4.11.10

A conservação do sonho

É certo que o cansaço, consequência de uma noite mal dormida em cama estranha, o fustigava agora na segunda viagem do dia. No entanto, soube reconhecer a importância do desenrolar de acontecimentos. Recompôs-se assim que saiu da carruagem que ia cheia de vazio, três ou quatro pessoas tiravam o pó aos bancos. Despediu-se do comboio como se de uma casa se tratasse. O número mínimo de passageiros permitiu-lhe essa personalização. Cada passo era dado em direcção à memória. O corpo movia-se num torpor mecânico. Considerado estrangeiro pela documentação oficial, estava apenas de passagem é verdade, mas não era assim que se sentia. Fosse pela concretização de um sonho sonhado à infinitude, ou por uma qualquer empatia de difícil definição, certo era, que a palavra exclusão não fazia eco no seu interior. Continuou rumo a norte, levando como companheira uma imagem impressa na mente. O motivo da sua visita ao país do sol nascente, não era propriamente o aparato da celebração nacional como pôde testemunhar na primeira viagem, foi antes a busca pela essência que agiu como potenciadora. Incomodava-o aliás, toda aquela festividade barulhenta. Recordou alguns dos acampamentos montados há mais de uma semana, na garantia de um bom lugar para assistir à queda centenária. Desejava o recato de uma montanha anónima. Queria viver a experiência dos ancestrais da forma mais original quanto possível. E mais solitária também. O vento frio que se fazia sentir no norte do país mantinha tardio o desabrochar das flores desejadas. Podia permanecer calmo baseando-se nesse simples facto. Não teria de se apressar, bastava encontrar uma estalagem algures na montanha a noroeste, e esperar. Esperar que chovessem diamantes do céu.
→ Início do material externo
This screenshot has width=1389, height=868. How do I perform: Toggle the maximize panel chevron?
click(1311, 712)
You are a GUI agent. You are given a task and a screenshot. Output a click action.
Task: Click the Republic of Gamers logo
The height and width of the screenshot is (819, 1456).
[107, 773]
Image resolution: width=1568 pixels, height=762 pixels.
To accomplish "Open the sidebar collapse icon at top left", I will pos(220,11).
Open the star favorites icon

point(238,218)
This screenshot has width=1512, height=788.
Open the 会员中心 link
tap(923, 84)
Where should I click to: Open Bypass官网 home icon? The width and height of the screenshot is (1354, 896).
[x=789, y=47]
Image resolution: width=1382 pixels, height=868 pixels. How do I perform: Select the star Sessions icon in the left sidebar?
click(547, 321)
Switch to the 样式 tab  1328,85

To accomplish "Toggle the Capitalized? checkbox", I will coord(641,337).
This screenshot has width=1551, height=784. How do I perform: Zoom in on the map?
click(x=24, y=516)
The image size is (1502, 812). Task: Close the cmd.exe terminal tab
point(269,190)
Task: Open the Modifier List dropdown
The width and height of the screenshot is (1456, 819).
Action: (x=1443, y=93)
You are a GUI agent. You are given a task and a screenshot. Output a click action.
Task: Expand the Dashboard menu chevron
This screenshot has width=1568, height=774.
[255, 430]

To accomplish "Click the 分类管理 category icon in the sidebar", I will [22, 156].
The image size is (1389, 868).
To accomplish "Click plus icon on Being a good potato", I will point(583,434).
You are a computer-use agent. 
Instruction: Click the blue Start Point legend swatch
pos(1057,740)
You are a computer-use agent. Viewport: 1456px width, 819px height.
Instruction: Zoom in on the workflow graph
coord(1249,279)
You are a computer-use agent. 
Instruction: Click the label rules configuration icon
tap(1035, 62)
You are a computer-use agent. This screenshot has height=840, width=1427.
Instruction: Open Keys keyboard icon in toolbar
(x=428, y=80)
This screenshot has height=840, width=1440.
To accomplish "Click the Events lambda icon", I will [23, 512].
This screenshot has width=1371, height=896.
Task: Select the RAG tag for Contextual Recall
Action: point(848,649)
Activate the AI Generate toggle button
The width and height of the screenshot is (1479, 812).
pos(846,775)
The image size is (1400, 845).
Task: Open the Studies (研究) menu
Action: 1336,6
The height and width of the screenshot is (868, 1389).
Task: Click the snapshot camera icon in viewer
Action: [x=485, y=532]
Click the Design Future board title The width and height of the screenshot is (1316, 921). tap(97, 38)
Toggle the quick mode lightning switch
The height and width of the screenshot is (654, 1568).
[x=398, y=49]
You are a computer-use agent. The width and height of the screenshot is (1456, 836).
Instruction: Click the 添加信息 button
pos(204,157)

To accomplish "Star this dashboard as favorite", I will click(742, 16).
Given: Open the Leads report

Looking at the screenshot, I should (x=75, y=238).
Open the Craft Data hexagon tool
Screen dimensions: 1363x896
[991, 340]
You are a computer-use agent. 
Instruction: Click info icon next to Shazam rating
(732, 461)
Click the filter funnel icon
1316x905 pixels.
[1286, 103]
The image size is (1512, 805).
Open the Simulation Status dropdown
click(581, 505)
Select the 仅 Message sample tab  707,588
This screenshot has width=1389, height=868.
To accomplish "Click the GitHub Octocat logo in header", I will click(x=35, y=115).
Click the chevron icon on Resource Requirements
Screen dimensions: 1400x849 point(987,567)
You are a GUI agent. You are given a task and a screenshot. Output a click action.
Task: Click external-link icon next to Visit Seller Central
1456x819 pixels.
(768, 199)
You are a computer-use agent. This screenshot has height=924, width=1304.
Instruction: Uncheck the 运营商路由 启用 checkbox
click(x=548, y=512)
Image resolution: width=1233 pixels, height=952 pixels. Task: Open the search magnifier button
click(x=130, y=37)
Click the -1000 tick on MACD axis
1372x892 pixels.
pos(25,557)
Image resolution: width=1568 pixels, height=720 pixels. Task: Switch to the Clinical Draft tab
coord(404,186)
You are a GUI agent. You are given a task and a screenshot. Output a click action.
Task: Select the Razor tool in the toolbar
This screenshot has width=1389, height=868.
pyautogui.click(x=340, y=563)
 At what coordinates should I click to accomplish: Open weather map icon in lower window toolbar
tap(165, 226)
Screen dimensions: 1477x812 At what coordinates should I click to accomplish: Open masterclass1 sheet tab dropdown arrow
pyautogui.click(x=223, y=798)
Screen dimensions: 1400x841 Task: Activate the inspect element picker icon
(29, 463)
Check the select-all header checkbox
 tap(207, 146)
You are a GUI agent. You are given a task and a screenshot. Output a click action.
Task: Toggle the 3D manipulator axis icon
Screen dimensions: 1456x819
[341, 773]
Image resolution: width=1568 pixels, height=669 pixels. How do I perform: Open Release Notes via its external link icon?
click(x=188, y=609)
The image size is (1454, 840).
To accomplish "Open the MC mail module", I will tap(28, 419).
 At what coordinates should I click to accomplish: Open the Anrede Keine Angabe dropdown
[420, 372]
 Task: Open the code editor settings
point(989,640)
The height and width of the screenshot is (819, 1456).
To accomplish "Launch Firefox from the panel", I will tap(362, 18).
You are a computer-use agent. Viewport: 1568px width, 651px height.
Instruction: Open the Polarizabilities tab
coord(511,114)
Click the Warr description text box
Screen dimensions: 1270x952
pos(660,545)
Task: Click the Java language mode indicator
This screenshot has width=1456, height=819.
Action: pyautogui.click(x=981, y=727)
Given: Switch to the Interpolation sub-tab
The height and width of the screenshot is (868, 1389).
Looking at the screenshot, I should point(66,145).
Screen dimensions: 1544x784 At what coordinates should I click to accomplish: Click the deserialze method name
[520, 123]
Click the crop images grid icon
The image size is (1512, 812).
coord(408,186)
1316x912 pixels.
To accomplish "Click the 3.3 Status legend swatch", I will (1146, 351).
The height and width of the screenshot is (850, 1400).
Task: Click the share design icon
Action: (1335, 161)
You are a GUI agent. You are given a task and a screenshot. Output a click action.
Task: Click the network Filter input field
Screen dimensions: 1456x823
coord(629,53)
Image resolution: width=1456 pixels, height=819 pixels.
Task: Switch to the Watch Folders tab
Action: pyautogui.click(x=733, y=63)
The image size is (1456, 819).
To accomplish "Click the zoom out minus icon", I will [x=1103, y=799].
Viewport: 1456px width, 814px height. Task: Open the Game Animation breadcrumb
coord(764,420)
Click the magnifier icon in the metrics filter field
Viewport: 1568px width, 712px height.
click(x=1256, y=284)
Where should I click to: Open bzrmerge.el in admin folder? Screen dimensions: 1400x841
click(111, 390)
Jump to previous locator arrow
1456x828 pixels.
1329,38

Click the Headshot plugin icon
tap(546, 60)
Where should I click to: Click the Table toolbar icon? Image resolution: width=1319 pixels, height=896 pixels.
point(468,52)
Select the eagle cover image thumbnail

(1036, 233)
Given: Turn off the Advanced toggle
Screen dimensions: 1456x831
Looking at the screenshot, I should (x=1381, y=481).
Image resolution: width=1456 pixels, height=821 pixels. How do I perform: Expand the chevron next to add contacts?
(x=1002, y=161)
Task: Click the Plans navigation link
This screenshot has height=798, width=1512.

Precisamente uma semana depois, não tornou a dar uso ao casaco que até aí o acompanhou. Sinal de tempos mais amenos.  Ao seu redor, tudo começou a ganhar contornos à medida que o Sol nascia. Desde que se instalou naquela pousada que albergava apenas quatro ou cinco quartos, que manteve a rotina do mesmo caminho, todos os dias com mira num local a uns dois quilómetros dali. Longe de tudo. Imerso no nada em que a natureza o preenchia. Perto da perfeição, aquele local dava um significado profundo à palavra recato. Um planalto verdejante, envolto por três escarpas rochosas, e no sítio onde se adivinharia a quarta, tal qual a boca de uma janela, estava uma abertura imensa com vista para o resto da montanha pintalgada no fundo com vestígios de civilização. Sentou-se no sopé, de costas para uma das escarpas e observou demoradamente os tons de cor que se transformavam de forma subtil com o aparecimento da primeira luz. Aguardou com esperança redobrada até que sentiu uma rajada. Manteve os olhos abertos em lua cheia. Um segundo sopro. Foi como o quebrar de correntes. Uma onda de pétalas percorreu o céu, pintando-o de rosa e branco. As árvores dispersas pelo planalto sem ordem ou intenção, eram provavelmente resultado do atirar aleatório de sementes por alguém que tinha o costume de ali comer cerejas. A beleza intocável. Distante. Efémera. Correu como o louco que sabia ser. Deitou-se por fim com as forças esgotadas e ficou em contemplação do rio que corria no céu. Era como retroceder no tempo. Uma segunda oportunidade à disposição da vontade. Estava na altura de ficar.